Дополнительные тренировочные советы

  • Всегда давайте себе достаточно времени для предварительной разминки. Это, несомненно, лучший способ избежать травм.
  • Потратьте некоторое время перед каждым висом на помещение пальцев на зацепку; это перехватывание зацепки позволит вам использовать более сильный хват, а также морально подготовит вас к предстоящей задаче.
  • Когда вы уже готовы висеть на время и уже поместились на зацепке, позвольте вашему телу повиснуть прямо под зацепкой таким образом, чтобы когда вы поднимите ногу, ваше тело не качалось. Раскачивание сильно увеличивает нагрузку.
  • Для большей эффективности, после того, как вы угнездились на зацепке и повисли, не двигайте пальцы. Это особенно нужно, когда вы висите на наклонных зацепках.
  • Регулярно очищайте зацепки на вашей доске щеткой, даже между отдельными упражнениями. Осознание того, что зацепки чистые и нежирные имеет большое психологическое значение.
  • Как следует магнезтесь перед каждым упражнением.
  • Постройте под себя ваш тренировочный режим и время усилий. Если ваша программа сбалансирована разнообразно, чтобы вы оставались заинтересованными, то вы будете становиться сильнее. Необходимо время для того, чтобы вы заметили улучшения, терпение поможет приблизить этот момент.
  • Если вы перестаете прогрессивровать, то вернитесь к вашим первоначальным устремлениям и проверьте, реальны ли они. Часто застои в развитии свидетельствуют о том, что вам необходимо больше отдыха или вообще перерыв. Или это может означать, что вам нужно посмотреть, что вы можете сделать с вашей мотивацией. Найдите хорошего партнера, с которым можно висеть вместе, подумайте о следующем выезде на скалы или подумайте о том, какие преимущества вы получите от ваших тренировок. Любая вещь, которая поможет поднять ваше позитивное отношение, стоит многого!

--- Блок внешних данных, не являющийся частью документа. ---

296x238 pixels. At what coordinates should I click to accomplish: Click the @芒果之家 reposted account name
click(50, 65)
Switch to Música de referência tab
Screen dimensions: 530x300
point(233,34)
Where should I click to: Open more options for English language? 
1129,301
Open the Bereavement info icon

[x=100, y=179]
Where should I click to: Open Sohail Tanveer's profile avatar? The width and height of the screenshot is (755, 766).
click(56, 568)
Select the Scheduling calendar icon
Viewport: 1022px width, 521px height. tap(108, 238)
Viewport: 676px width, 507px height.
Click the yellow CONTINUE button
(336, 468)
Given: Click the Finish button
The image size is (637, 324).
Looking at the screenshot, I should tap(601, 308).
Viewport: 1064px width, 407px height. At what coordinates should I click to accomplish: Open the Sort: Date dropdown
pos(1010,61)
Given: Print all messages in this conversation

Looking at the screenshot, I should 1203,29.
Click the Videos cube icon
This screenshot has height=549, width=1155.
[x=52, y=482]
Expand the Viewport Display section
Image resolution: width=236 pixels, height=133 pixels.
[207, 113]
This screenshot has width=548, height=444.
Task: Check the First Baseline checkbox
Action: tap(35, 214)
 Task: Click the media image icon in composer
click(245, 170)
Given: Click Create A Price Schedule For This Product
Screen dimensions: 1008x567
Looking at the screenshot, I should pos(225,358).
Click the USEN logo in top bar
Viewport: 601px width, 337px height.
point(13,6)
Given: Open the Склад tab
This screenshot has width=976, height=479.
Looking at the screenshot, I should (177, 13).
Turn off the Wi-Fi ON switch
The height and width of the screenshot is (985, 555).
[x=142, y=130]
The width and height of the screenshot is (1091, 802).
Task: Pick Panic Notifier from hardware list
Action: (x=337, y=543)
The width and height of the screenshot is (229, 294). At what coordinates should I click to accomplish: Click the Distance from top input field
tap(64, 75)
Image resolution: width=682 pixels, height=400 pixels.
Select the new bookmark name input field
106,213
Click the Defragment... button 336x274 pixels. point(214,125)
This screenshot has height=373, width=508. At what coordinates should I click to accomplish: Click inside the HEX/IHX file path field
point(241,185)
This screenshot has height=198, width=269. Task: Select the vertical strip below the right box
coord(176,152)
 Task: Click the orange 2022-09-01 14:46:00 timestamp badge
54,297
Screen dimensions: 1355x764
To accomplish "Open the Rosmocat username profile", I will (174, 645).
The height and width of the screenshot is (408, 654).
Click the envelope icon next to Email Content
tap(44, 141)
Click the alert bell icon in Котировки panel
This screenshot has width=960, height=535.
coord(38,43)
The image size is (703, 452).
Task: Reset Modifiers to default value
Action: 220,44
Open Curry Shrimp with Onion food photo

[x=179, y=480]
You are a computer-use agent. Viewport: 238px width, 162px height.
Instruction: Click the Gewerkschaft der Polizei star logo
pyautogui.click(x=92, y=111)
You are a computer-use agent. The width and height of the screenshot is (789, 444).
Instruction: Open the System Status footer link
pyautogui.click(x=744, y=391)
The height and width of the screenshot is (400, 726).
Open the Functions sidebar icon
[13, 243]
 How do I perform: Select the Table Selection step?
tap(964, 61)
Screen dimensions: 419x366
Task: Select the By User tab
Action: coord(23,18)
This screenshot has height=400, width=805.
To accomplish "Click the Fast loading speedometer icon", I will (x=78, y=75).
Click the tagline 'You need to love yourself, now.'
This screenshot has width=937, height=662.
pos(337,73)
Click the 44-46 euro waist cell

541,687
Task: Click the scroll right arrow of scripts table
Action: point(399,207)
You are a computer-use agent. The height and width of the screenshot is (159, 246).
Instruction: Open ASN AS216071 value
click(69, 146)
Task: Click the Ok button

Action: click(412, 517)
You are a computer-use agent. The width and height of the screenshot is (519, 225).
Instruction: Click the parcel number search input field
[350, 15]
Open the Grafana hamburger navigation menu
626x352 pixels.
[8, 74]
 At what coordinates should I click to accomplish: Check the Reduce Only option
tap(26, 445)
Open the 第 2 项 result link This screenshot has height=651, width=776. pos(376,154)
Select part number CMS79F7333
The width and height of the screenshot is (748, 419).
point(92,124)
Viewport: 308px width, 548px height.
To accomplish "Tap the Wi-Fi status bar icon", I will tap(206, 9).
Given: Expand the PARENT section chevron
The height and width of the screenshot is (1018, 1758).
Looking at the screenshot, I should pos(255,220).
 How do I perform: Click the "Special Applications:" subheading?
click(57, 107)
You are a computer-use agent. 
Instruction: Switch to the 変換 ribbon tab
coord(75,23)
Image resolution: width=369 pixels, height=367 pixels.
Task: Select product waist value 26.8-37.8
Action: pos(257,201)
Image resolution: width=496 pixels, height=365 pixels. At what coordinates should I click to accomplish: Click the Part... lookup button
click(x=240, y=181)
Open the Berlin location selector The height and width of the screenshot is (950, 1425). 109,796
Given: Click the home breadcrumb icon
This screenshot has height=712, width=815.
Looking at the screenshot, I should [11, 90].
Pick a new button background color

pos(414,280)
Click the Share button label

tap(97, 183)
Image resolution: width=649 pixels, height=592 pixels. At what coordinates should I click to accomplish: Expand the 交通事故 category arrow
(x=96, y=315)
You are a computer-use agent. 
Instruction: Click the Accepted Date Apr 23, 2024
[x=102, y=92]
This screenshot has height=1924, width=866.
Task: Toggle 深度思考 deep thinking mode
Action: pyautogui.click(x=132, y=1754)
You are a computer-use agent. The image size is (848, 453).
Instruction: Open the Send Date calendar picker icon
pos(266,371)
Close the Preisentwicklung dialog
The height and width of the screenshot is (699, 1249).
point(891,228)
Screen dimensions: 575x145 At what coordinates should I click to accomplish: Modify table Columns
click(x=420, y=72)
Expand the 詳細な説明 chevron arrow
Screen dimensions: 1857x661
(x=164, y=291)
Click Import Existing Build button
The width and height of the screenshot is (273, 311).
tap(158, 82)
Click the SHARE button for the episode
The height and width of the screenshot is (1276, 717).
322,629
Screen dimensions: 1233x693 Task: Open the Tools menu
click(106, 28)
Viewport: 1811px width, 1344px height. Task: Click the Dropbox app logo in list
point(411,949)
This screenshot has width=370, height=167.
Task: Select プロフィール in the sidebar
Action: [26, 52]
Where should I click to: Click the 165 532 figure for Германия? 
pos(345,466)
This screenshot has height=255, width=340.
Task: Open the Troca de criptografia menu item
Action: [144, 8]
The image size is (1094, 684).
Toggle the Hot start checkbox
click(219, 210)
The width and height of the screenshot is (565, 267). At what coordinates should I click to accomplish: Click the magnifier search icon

Предупреждение для всех пользователей досок: тренировка на доске влечет риск получения травмы пальцев, рук, плечей и соединительных связок. Примите все меры для того, чтобы избежать этого: разминайтесь, растягивайтесь, не перетренировывайтесь и слушайте свое тело. Помните, что даже при лучших условиях травмы могут случиться.

Если вы повесили доску, то будьте уверены, что она не двигается ни в каком направлении. Доска не должна упасть во время тренировки.